The culminating bloodbath (the most terrifying I have ever seen, perhaps deriving from, but outdoing, the murder at the end of Looking for Mr. Goodbar), whatever the narrative motivation, seems precipitated by the image of the three having sex together, two males, one female, each loving the other two: the image of the not-to-betolerated. The bloodbath itself juxtaposes two images of "America." As a prelude to the castration and murder of Jordan/James Duval (one of the sweetest and most touching characters in modern cinema), the gang of healthy all-American boys displays the American flag and plays "Stars and Stripes Forever" on a ghetto-blaster; these are presented as mere empty signifiers, long ago drained of all substance, relics of an always dubious patriotism that has lost whatever meaning it once had, reduced to a pretext for malicious violence, the mindless crushing out of any sign of new life, of the possible future toward which the film has moved. Against this is set Araki's America, exemplified in the essential purity of his three transgressive characters: Xavier Red, Jordan White, Amy Blue—a possible future the past is committed to stamping out, an America that might have been.

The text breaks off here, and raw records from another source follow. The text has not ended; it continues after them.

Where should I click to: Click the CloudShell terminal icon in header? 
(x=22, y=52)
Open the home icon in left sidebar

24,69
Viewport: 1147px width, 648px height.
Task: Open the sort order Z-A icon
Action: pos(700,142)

The Doom Generation was clearly a hard act to follow, its ending marking a terrible finality. Araki's work since has been, so far, perhaps inevitably, disappointing. Nowhere is precisely where his next film takes us: extremely complicated beside the pared-down directness of the previous films, relentlessly inventive in its multi-character plot and its elaborate set design and color-schemes, the impression it leaves is of emptiness, as if all the passion and rage of the early films had been spent, leaving only a kind of decorative doodling. The Doom Generation created its own world, but that world existed in relation to the actualities of contemporary so-called civilization; the world of Nowhere is determinedly hermetic, all outside reality excluded. Splendor marks a return to the three-character film, but, despite its amiable actors and its efforts to be disarming, it is ultimately even more discouraging. Explicitly based on classic screwball comedy (remaking Design for Living but drawing more widely on screwball conventions, such as the heroine rescued at the altar from the "wrong" marriage), its relation to its sources is essentially parasitic. Where The Living End and The Doom Generation used Bringing up Baby creatively, as a source of inspiration, Splendor merely reuses conventions that have lost their force. But most artists go through relatively arid stretches; the early works have lost none of their resonance with time, and their achievement gives one faith in Araki's capacity for renewal.